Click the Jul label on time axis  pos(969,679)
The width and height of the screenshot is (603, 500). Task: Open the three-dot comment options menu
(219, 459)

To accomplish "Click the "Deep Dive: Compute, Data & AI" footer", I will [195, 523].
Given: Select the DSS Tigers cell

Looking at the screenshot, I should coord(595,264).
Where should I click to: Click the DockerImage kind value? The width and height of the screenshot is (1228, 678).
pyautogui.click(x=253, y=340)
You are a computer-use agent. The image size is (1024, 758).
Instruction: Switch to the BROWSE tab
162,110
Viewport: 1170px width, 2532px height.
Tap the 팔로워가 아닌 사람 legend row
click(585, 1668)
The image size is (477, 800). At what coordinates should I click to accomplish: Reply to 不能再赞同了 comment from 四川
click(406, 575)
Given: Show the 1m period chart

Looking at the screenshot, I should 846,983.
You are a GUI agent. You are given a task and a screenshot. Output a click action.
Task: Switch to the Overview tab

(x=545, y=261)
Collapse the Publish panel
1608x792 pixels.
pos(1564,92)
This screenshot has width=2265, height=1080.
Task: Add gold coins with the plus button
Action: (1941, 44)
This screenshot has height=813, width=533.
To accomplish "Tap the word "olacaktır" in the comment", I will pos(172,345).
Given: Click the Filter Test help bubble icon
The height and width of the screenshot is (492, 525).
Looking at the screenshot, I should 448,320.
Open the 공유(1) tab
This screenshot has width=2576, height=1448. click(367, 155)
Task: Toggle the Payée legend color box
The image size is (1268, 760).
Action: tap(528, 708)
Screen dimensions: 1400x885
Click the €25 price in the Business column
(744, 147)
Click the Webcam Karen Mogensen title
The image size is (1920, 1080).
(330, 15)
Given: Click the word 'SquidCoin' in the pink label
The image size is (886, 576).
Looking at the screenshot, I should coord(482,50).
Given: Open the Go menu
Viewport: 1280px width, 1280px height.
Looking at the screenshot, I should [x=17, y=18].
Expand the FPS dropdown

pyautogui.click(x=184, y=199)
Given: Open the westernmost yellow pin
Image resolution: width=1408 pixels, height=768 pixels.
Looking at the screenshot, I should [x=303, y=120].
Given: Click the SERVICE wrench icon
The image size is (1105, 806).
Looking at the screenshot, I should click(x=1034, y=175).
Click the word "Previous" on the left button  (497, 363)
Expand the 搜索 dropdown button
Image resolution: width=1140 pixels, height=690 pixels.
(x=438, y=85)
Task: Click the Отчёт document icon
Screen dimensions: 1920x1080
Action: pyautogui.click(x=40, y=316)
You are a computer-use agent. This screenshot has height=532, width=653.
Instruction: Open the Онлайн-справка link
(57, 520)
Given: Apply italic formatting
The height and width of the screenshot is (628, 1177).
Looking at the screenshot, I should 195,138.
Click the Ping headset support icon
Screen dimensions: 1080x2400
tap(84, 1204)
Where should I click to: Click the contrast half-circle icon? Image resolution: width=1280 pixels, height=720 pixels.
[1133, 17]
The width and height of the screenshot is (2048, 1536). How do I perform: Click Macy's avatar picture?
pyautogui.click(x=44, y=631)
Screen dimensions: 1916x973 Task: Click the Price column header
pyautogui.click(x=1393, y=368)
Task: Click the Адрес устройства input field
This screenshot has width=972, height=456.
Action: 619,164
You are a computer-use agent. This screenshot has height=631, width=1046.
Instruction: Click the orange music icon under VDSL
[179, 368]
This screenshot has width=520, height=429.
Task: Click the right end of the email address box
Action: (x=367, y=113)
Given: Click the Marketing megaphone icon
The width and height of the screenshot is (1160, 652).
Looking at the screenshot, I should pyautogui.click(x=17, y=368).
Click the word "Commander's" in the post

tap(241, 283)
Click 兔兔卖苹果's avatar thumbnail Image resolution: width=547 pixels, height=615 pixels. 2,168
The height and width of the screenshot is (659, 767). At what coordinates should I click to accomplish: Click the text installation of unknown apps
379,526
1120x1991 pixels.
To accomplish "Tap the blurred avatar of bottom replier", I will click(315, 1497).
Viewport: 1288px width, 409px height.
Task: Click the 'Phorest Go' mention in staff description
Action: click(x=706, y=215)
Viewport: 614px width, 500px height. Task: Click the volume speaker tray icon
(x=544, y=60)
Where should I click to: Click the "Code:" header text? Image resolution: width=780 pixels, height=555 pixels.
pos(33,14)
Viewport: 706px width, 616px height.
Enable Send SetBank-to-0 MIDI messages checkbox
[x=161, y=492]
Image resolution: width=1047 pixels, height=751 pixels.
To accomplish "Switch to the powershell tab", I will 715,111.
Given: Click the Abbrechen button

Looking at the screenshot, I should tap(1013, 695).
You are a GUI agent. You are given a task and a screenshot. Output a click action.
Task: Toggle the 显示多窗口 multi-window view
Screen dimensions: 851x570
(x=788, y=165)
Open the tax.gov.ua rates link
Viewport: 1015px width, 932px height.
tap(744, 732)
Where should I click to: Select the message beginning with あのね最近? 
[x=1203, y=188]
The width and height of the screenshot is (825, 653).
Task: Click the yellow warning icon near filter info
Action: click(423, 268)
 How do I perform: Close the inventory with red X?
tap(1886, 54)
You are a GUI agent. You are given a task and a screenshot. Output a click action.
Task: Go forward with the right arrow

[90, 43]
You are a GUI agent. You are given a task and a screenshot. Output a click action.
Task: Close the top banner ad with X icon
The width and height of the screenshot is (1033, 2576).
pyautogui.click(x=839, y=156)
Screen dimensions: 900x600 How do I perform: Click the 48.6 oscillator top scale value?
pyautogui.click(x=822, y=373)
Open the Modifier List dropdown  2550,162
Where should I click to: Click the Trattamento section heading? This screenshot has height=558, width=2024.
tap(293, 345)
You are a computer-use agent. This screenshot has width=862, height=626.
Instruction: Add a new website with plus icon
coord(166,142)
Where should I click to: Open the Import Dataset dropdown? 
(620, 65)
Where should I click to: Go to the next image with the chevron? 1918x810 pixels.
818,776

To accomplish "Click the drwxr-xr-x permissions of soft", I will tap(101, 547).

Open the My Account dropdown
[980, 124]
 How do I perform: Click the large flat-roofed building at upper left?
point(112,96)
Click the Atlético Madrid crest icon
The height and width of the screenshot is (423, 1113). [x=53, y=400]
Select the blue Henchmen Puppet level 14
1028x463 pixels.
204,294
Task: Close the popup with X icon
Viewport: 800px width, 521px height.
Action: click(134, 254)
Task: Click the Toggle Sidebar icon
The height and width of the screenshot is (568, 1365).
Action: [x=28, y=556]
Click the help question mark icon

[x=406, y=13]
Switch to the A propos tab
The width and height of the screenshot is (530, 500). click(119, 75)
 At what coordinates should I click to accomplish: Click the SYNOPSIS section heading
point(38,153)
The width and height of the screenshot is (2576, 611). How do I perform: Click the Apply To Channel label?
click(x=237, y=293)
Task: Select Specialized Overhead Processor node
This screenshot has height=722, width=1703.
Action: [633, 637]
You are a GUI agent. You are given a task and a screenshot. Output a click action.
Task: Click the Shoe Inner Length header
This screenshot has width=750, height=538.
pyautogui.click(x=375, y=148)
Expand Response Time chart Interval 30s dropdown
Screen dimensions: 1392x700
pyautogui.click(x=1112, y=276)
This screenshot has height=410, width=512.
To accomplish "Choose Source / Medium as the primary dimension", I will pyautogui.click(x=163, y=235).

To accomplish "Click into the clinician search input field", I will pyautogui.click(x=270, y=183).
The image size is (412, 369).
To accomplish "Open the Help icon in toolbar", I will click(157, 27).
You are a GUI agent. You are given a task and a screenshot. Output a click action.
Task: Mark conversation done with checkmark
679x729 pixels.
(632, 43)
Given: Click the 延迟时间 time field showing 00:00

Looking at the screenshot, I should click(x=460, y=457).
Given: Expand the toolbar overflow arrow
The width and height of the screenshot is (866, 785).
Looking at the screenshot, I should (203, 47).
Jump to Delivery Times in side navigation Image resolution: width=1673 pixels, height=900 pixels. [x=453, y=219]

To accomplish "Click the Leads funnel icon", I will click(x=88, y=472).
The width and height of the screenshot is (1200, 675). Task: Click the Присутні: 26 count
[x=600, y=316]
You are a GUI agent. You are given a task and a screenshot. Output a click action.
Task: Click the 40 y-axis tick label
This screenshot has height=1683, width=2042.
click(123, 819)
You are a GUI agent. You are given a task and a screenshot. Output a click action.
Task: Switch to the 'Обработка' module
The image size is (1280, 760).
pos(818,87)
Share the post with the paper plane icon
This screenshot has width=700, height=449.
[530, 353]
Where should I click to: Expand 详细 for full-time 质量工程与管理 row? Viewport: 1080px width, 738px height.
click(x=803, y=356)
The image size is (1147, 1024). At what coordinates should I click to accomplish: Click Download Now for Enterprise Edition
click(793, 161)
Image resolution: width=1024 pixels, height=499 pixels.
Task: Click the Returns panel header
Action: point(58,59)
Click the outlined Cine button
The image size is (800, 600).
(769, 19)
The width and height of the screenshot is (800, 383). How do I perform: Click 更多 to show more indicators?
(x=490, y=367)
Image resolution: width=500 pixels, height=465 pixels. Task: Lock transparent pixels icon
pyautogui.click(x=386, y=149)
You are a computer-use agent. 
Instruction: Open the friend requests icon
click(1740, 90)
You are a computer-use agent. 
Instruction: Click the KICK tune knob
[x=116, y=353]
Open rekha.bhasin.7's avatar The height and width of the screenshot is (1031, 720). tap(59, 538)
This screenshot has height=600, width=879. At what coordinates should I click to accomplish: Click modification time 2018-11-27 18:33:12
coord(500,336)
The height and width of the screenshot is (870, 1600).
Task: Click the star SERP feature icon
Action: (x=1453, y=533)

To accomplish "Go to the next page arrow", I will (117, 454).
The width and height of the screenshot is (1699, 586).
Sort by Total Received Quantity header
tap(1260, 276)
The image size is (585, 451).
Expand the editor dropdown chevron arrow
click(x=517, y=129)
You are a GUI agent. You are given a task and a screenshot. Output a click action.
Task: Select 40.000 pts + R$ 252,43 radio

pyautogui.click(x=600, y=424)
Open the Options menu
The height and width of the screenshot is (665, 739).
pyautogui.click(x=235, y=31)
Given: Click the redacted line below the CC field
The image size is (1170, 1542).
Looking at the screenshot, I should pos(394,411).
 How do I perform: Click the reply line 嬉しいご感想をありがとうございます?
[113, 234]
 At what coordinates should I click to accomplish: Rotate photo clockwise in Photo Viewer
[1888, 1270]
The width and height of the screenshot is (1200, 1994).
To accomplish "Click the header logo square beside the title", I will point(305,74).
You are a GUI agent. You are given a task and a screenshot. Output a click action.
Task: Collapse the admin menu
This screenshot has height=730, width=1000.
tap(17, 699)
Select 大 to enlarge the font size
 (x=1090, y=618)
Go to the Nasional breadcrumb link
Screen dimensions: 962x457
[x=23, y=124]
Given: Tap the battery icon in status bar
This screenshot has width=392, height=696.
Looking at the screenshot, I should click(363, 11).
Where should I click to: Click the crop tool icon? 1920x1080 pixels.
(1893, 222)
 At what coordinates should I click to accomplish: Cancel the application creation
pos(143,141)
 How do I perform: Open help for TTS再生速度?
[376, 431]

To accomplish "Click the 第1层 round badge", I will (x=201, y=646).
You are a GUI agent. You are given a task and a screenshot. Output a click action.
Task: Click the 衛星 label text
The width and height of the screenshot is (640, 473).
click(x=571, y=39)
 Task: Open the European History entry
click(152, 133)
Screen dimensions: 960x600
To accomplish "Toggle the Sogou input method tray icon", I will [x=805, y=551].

************

§ **WHAT YOU ARE ASKED TO DO**:
Copy out the items from the line containing "SYNOPSIS section heading" up to and including the line containing "will pyautogui.click(x=163, y=235).", keeping every character unchanged.

§ **FINISHED TASK**:
 At what coordinates should I click to accomplish: Click the SYNOPSIS section heading
point(38,153)
The width and height of the screenshot is (2576, 611). How do I perform: Click the Apply To Channel label?
click(x=237, y=293)
Task: Select Specialized Overhead Processor node
This screenshot has height=722, width=1703.
Action: [633, 637]
You are a GUI agent. You are given a task and a screenshot. Output a click action.
Task: Click the Shoe Inner Length header
This screenshot has width=750, height=538.
pyautogui.click(x=375, y=148)
Expand Response Time chart Interval 30s dropdown
Screen dimensions: 1392x700
pyautogui.click(x=1112, y=276)
This screenshot has height=410, width=512.
To accomplish "Choose Source / Medium as the primary dimension", I will pyautogui.click(x=163, y=235).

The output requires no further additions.